The only difference is that you are built to server yourself, and the machines are built to serve others. If there were a God, and religions were right about putting others first, machines should be our best role models, towards being selfless and dedicated to one's cause.
Second, you probably had a thought that machines have no mechanism to care for you. To this, I should ask, does anyone care for you?
People don't care about other people. People only care about their relationship with other people. Consider a breakup. Isn't it far easier to end a relationship, if there is a back up partner available? That is because the relation is far more precious than any particular person. You could have the best girlfriend, and once there is another hot babe in the waiting, it is easier to say goodbye.
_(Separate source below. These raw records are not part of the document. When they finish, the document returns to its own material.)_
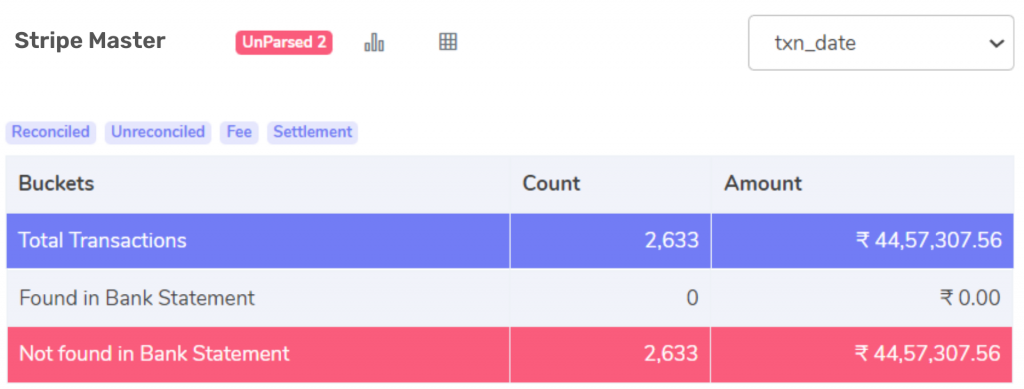Click the Count column header
The width and height of the screenshot is (1024, 389).
(x=551, y=183)
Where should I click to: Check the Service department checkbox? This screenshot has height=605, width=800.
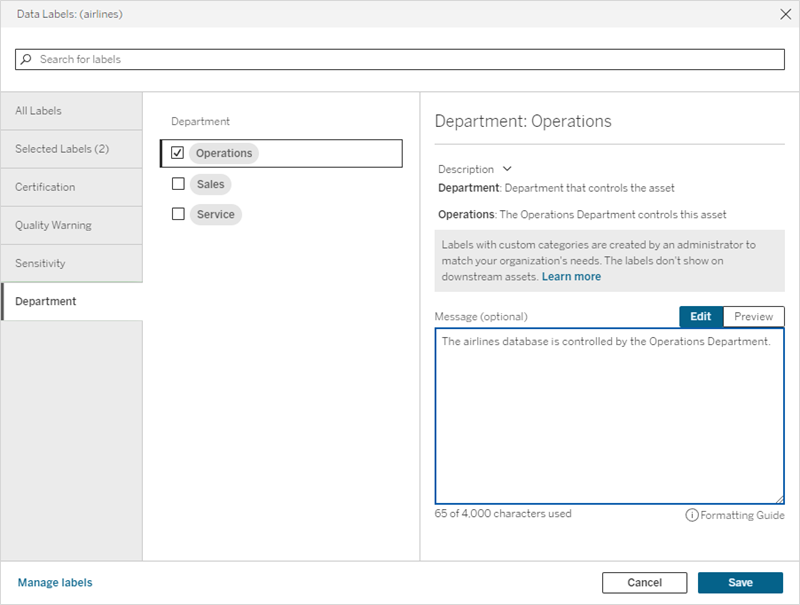(x=178, y=214)

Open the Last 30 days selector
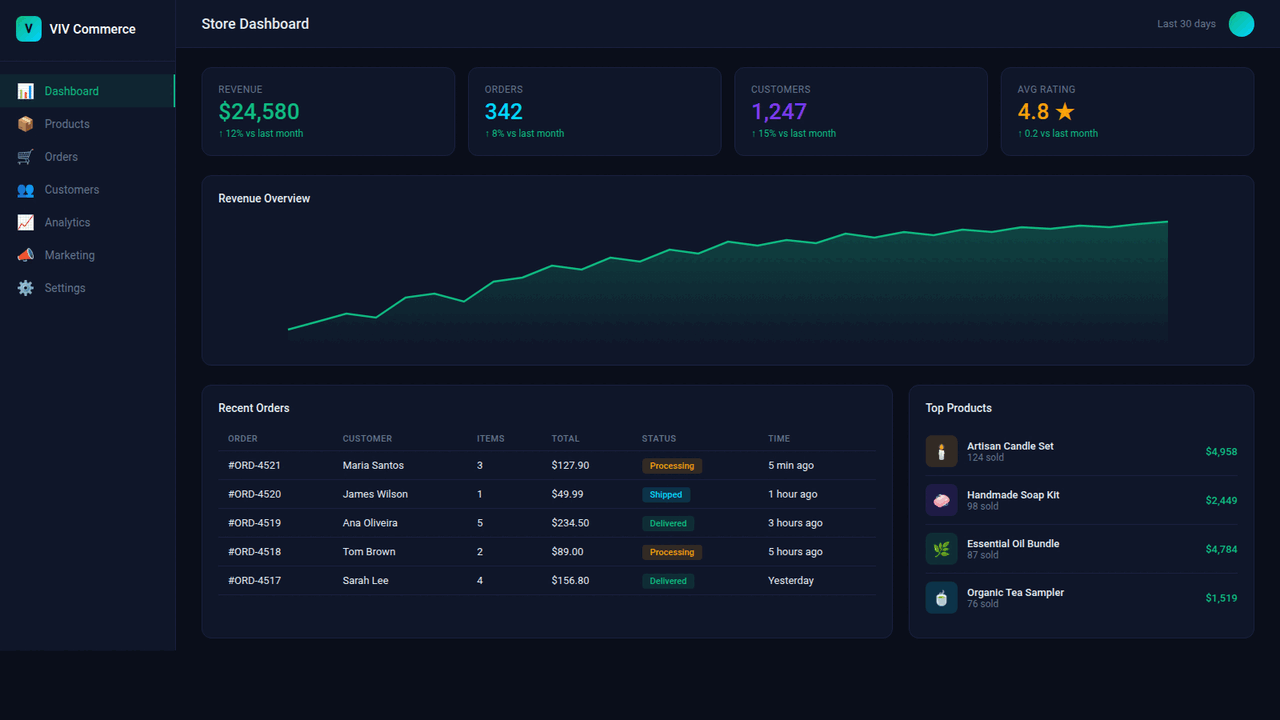click(x=1186, y=23)
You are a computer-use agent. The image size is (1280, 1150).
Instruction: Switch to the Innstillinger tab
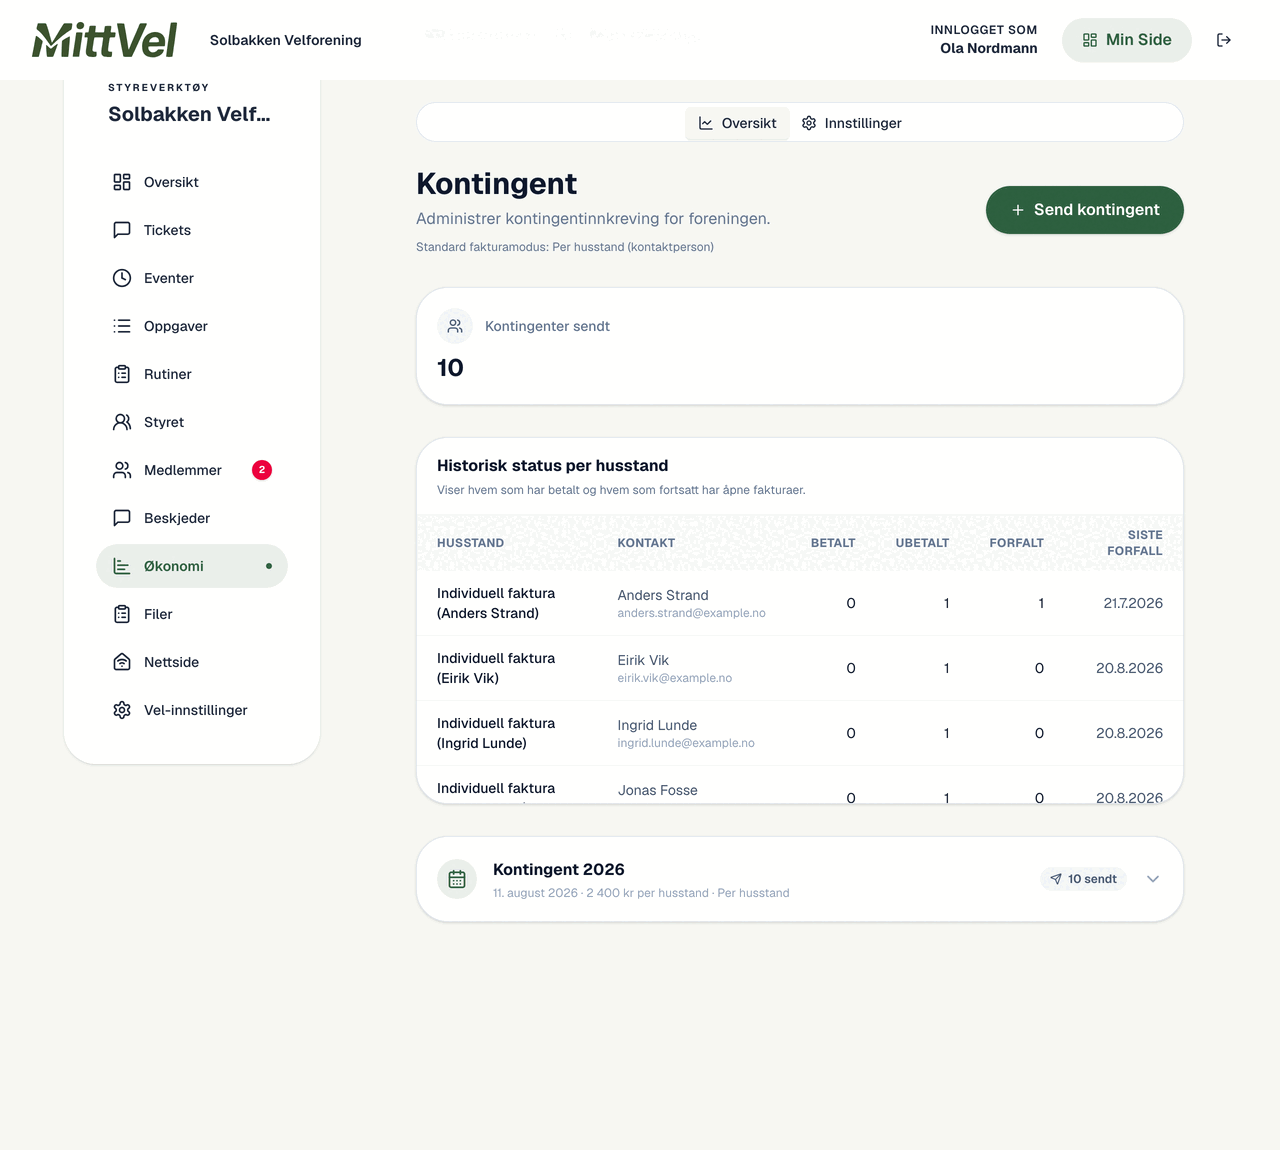[852, 123]
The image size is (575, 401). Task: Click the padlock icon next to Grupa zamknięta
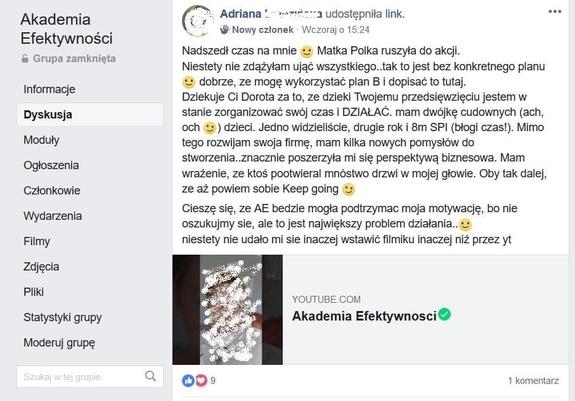pyautogui.click(x=25, y=59)
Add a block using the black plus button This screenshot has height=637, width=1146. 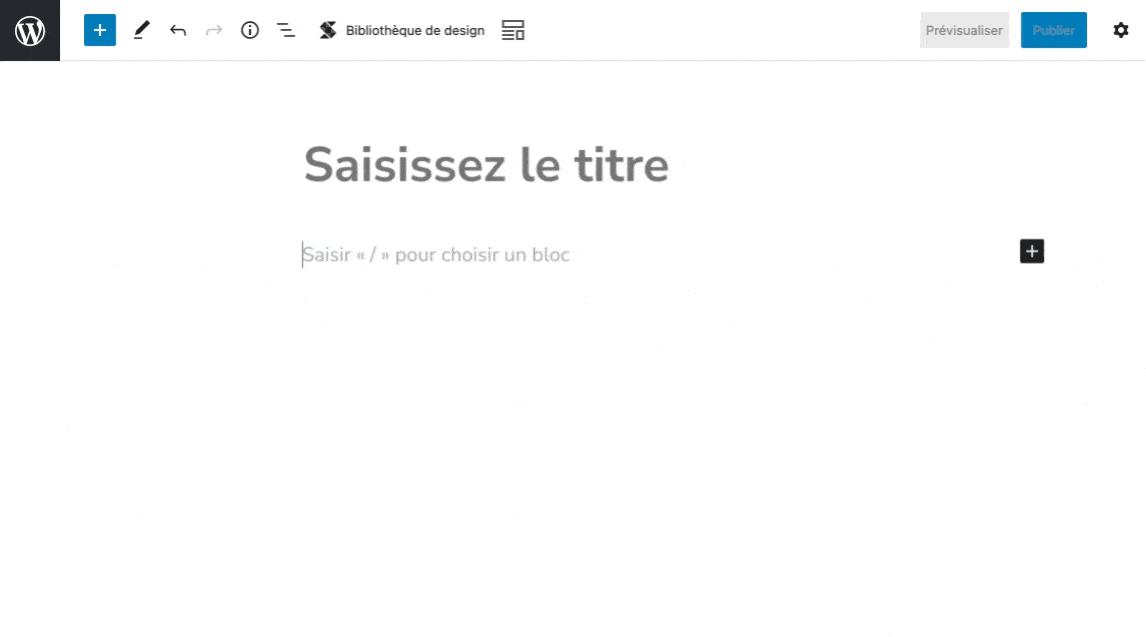point(1032,251)
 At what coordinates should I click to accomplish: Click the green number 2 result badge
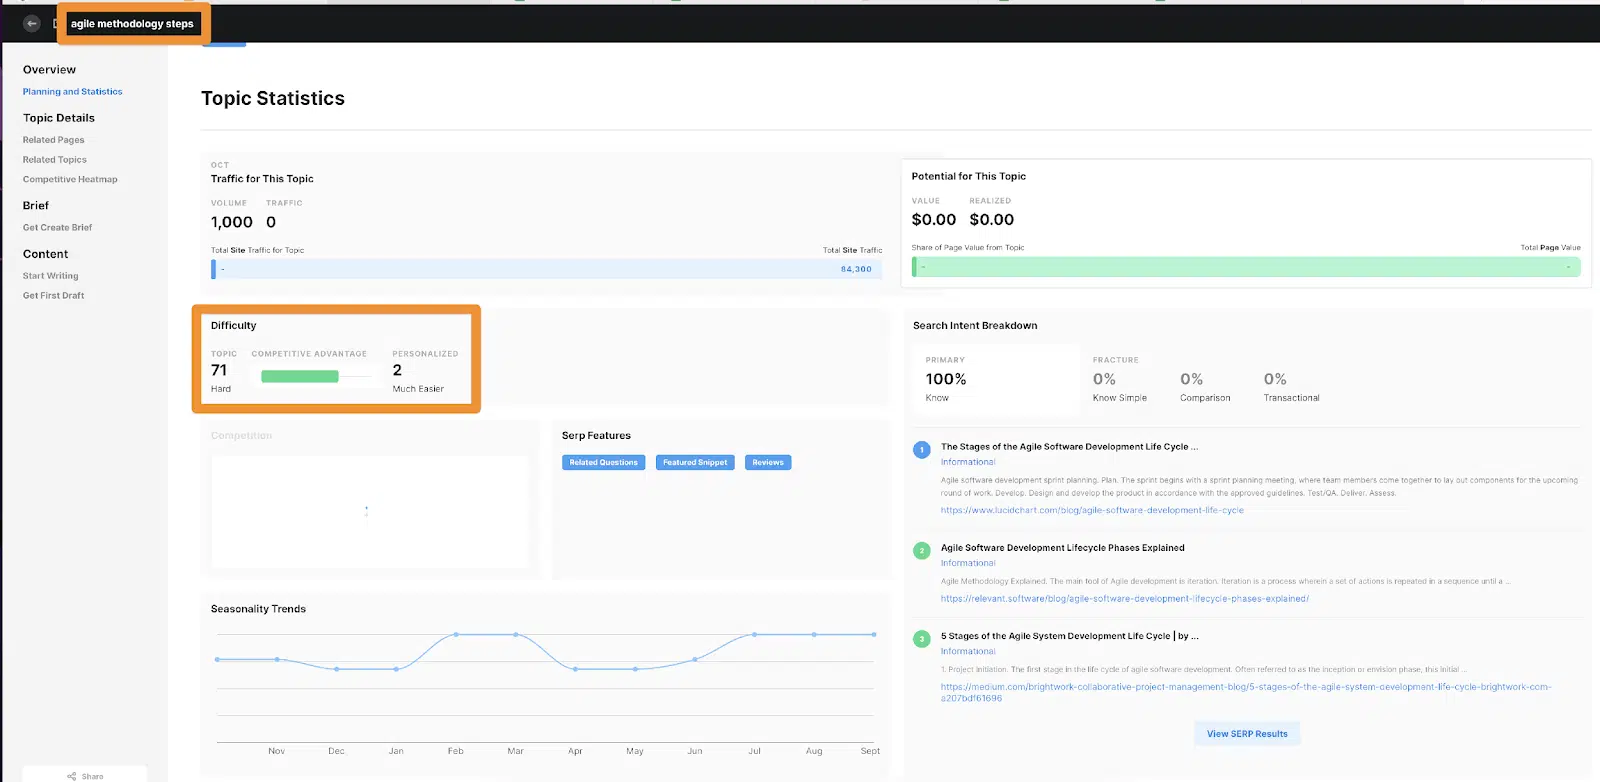pos(922,551)
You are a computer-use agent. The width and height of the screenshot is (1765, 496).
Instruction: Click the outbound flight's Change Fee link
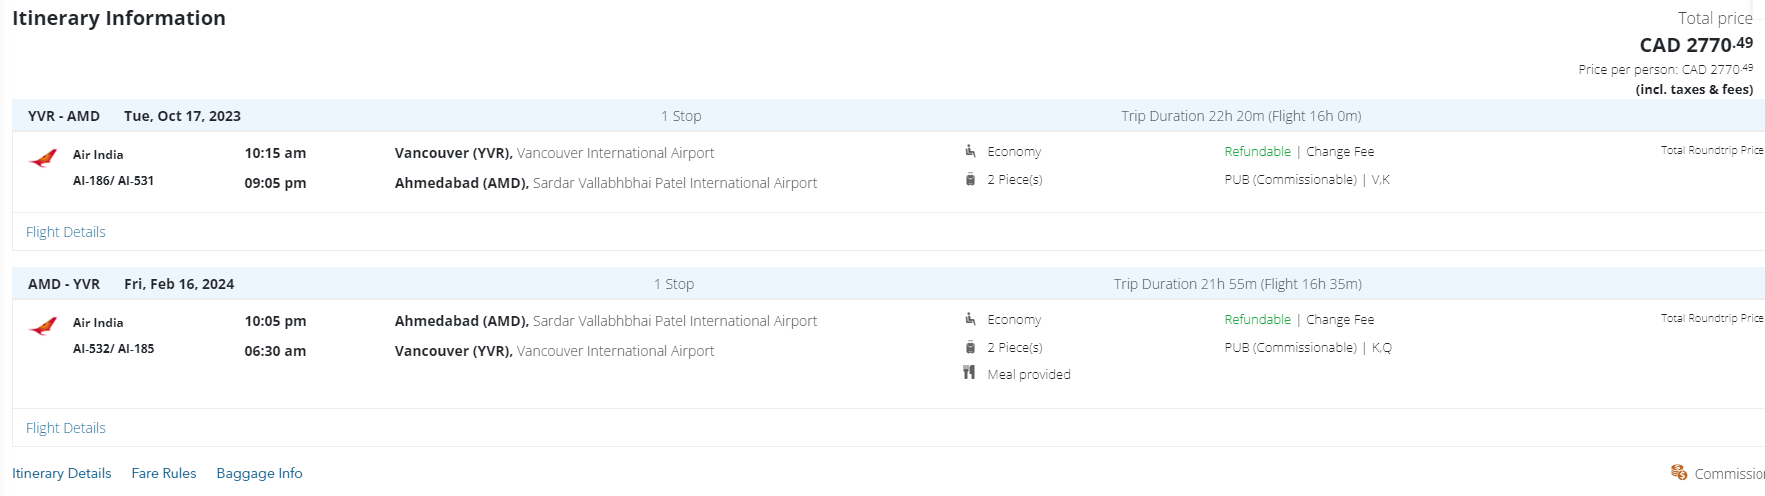point(1340,152)
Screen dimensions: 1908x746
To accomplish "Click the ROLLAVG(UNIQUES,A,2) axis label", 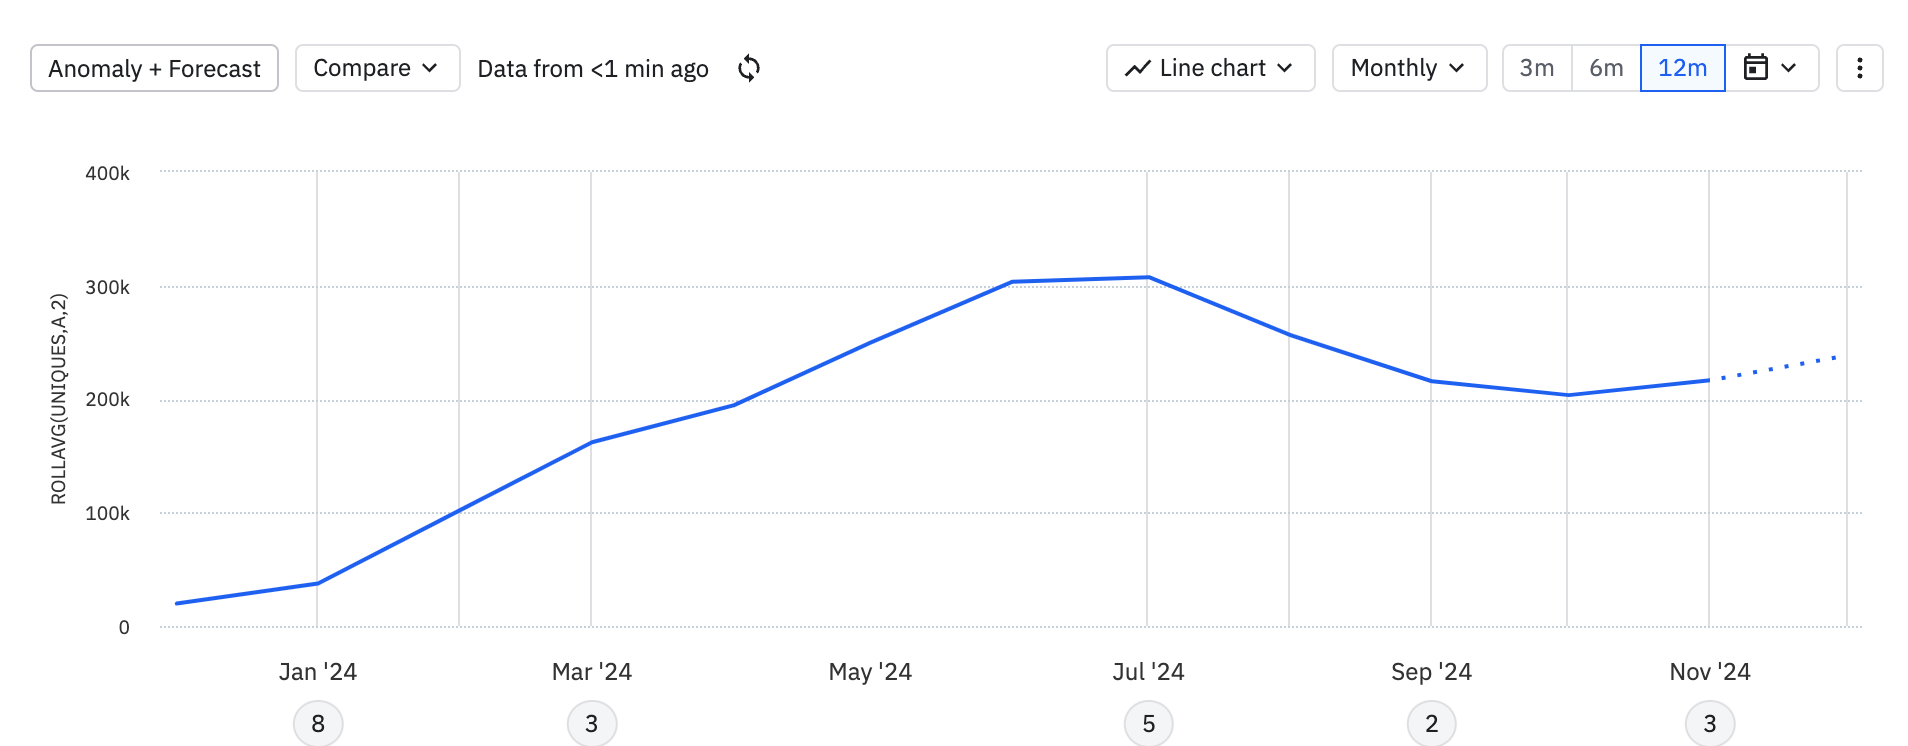I will 59,398.
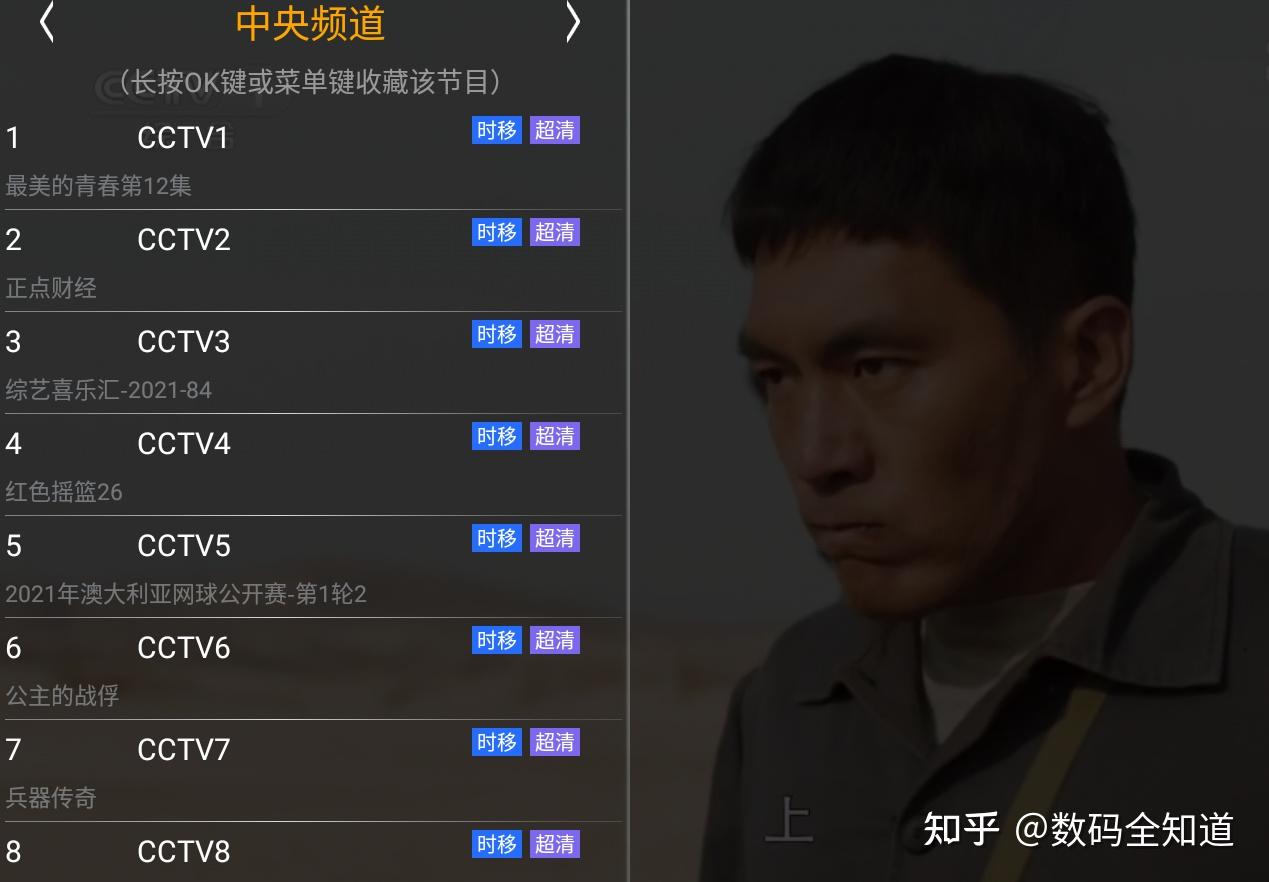
Task: Select the CCTV1 channel
Action: point(312,159)
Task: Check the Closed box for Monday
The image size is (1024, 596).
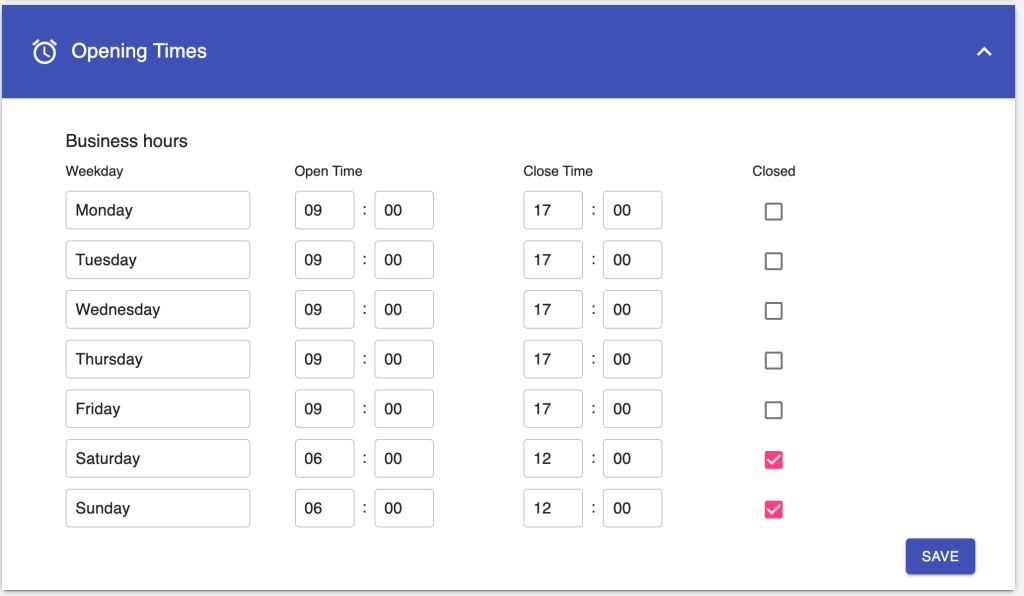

Machines work the same way, actually. They care for you, just as much as any other being cares for you. The nature of the being, whether machine or animal, is in the relationship, and not the individuality.
And thirdly, you say that the machine has no soul, no character, so as to love or be loved. To this, I ask, dear reader, do you know exactly what you are talking about?
Your parents nurtured you, because it was in their interest. They had a natural drive to fuck and reproduce, and their keep the species running. Their love is based on social factors, hormonal factors, personal ambitions, and other infinitely complex selfish reasons. This is common across species. The machines have no such motive. They simply do something, for it needs to be done.
By every one of the popular definitions of love: commitment, responsibility, reliability, not keeping track while giving, selflessness, the machines far outdo the best of us. We are self centered, they are not. The old adage, that we take for granted, those who love us the most, applies here. Your smartphone, the fan, the light-bulb, your motorcycle, love you more than your even your most cherished loved ones could ever dream of.
Ironically, another billionaire, Elon Musk has started 'A billion dollar crusade to stop the AI apocalypse' in which he wants to 'save humanity from the machine-learning overlords'.
Well. It could be that the machines would finish the human species and start an independent ecosystem of their own. But I find myself confused. Why is there a bias, towards preserving human life, as opposed to machine life? Isn't machine life, life? As we have seen above, machines are far better at expressing every sort of love and can do it's stuff better than we can.
I see no danger, or harm whether humans and machines kill each other, or cross breed.
The later would be a more of a fun thing to watch.